第3ピリオド。夏恋を戻す。暢子は少し休ませて絵津子を入れる。絵津子は伸び盛りなので、いつも練習試合をして見ているとはいっても向こうが彼女のプレイを読み切れない場面が多々あった。また夏恋は第2ピリオドで寿絵との対決を充分見てかなりシミュレーションをしていたようで、このピリオドでやっと風谷さんを止めるようになる。それでこのピリオドは20対24とこちらがリードを奪い、ここまで74対62と少し点差を詰める。

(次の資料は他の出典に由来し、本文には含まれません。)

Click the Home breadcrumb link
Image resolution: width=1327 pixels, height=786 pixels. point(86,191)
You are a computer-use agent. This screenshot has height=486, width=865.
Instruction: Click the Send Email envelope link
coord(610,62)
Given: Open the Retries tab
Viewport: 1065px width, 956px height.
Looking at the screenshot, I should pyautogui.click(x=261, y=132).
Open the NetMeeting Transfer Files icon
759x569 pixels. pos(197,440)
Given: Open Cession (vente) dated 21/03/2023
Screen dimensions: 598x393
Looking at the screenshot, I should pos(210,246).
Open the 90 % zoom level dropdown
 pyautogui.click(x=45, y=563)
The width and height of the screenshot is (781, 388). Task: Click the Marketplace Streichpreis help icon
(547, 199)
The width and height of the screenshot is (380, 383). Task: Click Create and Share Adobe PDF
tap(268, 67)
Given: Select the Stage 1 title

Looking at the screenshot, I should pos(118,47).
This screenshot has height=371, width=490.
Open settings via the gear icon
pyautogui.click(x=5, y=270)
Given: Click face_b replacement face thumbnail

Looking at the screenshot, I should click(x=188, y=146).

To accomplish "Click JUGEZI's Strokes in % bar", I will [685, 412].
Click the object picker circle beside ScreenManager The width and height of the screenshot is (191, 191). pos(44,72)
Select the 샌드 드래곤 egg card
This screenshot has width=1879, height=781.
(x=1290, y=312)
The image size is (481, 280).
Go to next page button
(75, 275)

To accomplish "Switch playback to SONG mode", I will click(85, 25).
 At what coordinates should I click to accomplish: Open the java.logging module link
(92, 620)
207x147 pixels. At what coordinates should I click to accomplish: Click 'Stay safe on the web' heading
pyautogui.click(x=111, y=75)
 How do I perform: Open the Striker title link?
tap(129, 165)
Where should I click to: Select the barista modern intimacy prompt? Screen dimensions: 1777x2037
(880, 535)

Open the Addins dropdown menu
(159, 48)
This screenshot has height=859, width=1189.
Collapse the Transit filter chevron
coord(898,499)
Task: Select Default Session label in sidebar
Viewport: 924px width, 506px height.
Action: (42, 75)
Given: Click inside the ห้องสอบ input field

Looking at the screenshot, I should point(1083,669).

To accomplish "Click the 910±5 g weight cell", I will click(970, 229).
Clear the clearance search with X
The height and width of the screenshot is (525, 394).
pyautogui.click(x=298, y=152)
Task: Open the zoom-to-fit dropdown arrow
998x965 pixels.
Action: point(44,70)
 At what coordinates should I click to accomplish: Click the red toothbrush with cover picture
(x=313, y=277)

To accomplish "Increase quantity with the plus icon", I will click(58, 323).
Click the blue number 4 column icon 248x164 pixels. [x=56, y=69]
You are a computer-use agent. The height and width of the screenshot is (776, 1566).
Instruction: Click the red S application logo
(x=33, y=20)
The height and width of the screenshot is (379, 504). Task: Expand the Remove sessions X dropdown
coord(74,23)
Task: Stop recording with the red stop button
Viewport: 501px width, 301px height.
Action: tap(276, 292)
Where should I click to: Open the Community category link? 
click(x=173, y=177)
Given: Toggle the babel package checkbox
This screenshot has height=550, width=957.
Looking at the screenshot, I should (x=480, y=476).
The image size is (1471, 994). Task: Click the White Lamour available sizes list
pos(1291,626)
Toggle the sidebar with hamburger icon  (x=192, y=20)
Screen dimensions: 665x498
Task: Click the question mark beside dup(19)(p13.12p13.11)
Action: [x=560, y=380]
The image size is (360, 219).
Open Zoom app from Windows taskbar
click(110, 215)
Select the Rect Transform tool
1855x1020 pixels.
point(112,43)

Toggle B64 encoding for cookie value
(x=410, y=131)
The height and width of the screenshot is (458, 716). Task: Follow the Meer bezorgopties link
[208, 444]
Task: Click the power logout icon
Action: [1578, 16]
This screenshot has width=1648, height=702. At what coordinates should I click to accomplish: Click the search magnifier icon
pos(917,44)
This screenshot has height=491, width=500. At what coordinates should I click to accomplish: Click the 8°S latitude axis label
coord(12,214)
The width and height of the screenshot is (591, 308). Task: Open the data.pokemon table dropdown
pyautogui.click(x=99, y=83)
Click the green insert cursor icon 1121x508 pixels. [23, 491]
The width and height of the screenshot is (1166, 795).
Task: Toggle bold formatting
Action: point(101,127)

第4ピリオド。暢子が戻ってN高校は猛攻を仕掛ける。夏恋は相変わらず風谷さんをピタリとマークして仕事をさせない。それで第4ピリオド前半ではとうとう彼女は1点も取れなかった。5分過ぎた所で82対79と点差が3点まで縮んだ。
ここで向こうは風谷さんを下げて同じ1年の黒浜さんを入れる。黒浜さんは何と夏恋封じで動いた。夏恋はこれまで相手を攪乱したり、また相手の強い選手をマークしたりする仕事をよくこなしてくれた。自分が強烈マークされる側になるのは初体験だったようで最初戸惑っていた。
しかし夏恋が居るのと居ないのとでは、作戦のバリエーションの数が段違いになるのである。夏恋に専任マークを付けたL女子高の作戦は、よくお互いを知っているチームならではの好判断だ。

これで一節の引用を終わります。